Il ne s’assume pas

Ouyahia grèves
Ouyahia s'est exprimé à Biskra en tant que secrétaire général du RND. New Press

Par R. Mahmoudi – Après un long silence, Ahmed Ouyahia a enfin parlé. Il s’est exprimé sur à peu près tous les sujets qui préoccupent les Algériens, l’augmentation des prix, les grèves dans l’éducation et le secteur de la santé, les subventions… Mais il a parlé, et tout le problème est là, en tant que secrétaire général de son parti, le RND, et non en tant que Premier ministre. C’est-à-dire que tout ce qu’il a dit ne peut engager son gouvernement, et il ne faut pas attendre de lui des positions tranchées, ni des décisions.

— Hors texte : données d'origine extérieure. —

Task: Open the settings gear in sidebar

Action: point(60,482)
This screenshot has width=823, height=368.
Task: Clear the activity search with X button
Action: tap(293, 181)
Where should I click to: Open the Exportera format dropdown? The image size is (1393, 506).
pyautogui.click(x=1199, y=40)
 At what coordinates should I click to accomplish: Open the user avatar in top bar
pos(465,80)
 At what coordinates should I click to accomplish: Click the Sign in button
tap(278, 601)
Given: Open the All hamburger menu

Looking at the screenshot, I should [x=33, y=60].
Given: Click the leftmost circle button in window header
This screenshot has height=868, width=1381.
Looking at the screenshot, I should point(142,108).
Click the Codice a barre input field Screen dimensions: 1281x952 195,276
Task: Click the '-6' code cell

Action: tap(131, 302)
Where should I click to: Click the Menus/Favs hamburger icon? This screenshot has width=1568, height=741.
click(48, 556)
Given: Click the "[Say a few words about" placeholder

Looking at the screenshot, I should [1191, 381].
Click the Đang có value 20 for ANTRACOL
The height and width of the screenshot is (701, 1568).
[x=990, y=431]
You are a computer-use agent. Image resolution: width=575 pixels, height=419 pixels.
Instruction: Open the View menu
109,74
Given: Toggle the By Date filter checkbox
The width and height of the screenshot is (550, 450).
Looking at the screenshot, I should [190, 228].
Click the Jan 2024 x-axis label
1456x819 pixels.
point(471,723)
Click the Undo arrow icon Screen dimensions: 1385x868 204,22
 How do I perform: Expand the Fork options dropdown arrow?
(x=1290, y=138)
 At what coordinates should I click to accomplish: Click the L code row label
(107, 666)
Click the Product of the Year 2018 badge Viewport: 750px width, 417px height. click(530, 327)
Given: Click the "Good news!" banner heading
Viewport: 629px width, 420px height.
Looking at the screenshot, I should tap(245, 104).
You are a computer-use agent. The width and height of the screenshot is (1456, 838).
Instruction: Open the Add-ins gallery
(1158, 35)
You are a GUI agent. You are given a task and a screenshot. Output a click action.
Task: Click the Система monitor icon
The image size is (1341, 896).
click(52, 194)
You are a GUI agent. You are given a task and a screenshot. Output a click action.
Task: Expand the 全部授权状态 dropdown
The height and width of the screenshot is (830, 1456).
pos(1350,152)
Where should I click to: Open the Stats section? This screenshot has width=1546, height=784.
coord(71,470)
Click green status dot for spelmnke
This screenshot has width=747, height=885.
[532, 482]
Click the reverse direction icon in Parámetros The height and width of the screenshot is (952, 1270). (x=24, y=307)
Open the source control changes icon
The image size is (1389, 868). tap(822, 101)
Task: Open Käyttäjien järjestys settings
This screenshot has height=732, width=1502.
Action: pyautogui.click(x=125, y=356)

Car c’est ce que tout le monde attendait : des mesures pour sortir le pays de cette grave impasse sociale et non pas une dissertation politique. Or, Ouyahia a préféré parler en responsable politique pour exprimer son soutien à des ministres «harcelés» par des syndicats «irresponsables» et à un gouvernement dont il est pourtant le chef.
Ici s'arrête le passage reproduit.